Stored records:
--- --- ---
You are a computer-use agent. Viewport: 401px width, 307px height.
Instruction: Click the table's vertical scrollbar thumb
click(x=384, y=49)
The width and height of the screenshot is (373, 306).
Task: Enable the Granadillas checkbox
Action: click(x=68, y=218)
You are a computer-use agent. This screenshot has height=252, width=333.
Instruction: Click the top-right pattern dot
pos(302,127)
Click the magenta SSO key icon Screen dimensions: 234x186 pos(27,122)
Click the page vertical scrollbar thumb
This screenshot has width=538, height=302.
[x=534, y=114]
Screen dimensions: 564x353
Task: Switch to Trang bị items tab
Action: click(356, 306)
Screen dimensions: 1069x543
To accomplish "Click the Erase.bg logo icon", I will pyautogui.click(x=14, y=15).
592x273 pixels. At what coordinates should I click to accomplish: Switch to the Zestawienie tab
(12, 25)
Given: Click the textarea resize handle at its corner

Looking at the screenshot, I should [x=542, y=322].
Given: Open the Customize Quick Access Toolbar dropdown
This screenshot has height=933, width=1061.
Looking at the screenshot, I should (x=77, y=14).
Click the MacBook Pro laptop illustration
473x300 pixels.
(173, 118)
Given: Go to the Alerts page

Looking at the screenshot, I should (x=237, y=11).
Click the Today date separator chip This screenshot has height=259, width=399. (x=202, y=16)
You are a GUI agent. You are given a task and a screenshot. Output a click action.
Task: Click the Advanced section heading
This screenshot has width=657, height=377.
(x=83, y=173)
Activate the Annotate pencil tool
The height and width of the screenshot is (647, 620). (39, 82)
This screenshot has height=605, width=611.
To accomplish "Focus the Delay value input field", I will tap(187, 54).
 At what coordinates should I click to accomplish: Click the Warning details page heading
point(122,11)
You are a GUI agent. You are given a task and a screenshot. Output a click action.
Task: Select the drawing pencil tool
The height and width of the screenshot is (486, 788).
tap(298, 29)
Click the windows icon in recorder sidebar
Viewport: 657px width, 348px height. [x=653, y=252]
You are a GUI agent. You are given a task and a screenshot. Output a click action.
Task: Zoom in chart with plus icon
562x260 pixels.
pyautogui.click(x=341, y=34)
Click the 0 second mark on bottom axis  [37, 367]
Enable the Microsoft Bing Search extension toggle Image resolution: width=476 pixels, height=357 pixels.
--- --- ---
Task directions
All records shown above need to be written out again verbatim.

Solution for this exercise
You are a computer-use agent. Viewport: 401px width, 307px height.
Instruction: Click the table's vertical scrollbar thumb
click(x=384, y=49)
The width and height of the screenshot is (373, 306).
Task: Enable the Granadillas checkbox
Action: click(x=68, y=218)
You are a computer-use agent. This screenshot has height=252, width=333.
Instruction: Click the top-right pattern dot
pos(302,127)
Click the magenta SSO key icon Screen dimensions: 234x186 pos(27,122)
Click the page vertical scrollbar thumb
This screenshot has width=538, height=302.
[x=534, y=114]
Screen dimensions: 564x353
Task: Switch to Trang bị items tab
Action: click(356, 306)
Screen dimensions: 1069x543
To accomplish "Click the Erase.bg logo icon", I will pyautogui.click(x=14, y=15).
592x273 pixels. At what coordinates should I click to accomplish: Switch to the Zestawienie tab
(12, 25)
Given: Click the textarea resize handle at its corner

Looking at the screenshot, I should [x=542, y=322].
Given: Open the Customize Quick Access Toolbar dropdown
This screenshot has height=933, width=1061.
Looking at the screenshot, I should (x=77, y=14).
Click the MacBook Pro laptop illustration
473x300 pixels.
(173, 118)
Given: Go to the Alerts page

Looking at the screenshot, I should (x=237, y=11).
Click the Today date separator chip This screenshot has height=259, width=399. (x=202, y=16)
You are a GUI agent. You are given a task and a screenshot. Output a click action.
Task: Click the Advanced section heading
This screenshot has width=657, height=377.
(x=83, y=173)
Activate the Annotate pencil tool
The height and width of the screenshot is (647, 620). (39, 82)
This screenshot has height=605, width=611.
To accomplish "Focus the Delay value input field", I will tap(187, 54).
 At what coordinates should I click to accomplish: Click the Warning details page heading
point(122,11)
You are a GUI agent. You are given a task and a screenshot. Output a click action.
Task: Select the drawing pencil tool
The height and width of the screenshot is (486, 788).
tap(298, 29)
Click the windows icon in recorder sidebar
Viewport: 657px width, 348px height. [x=653, y=252]
You are a GUI agent. You are given a task and a screenshot. Output a click action.
Task: Zoom in chart with plus icon
562x260 pixels.
pyautogui.click(x=341, y=34)
Click the 0 second mark on bottom axis  [37, 367]
Enable the Microsoft Bing Search extension toggle Image resolution: width=476 pixels, height=357 pixels.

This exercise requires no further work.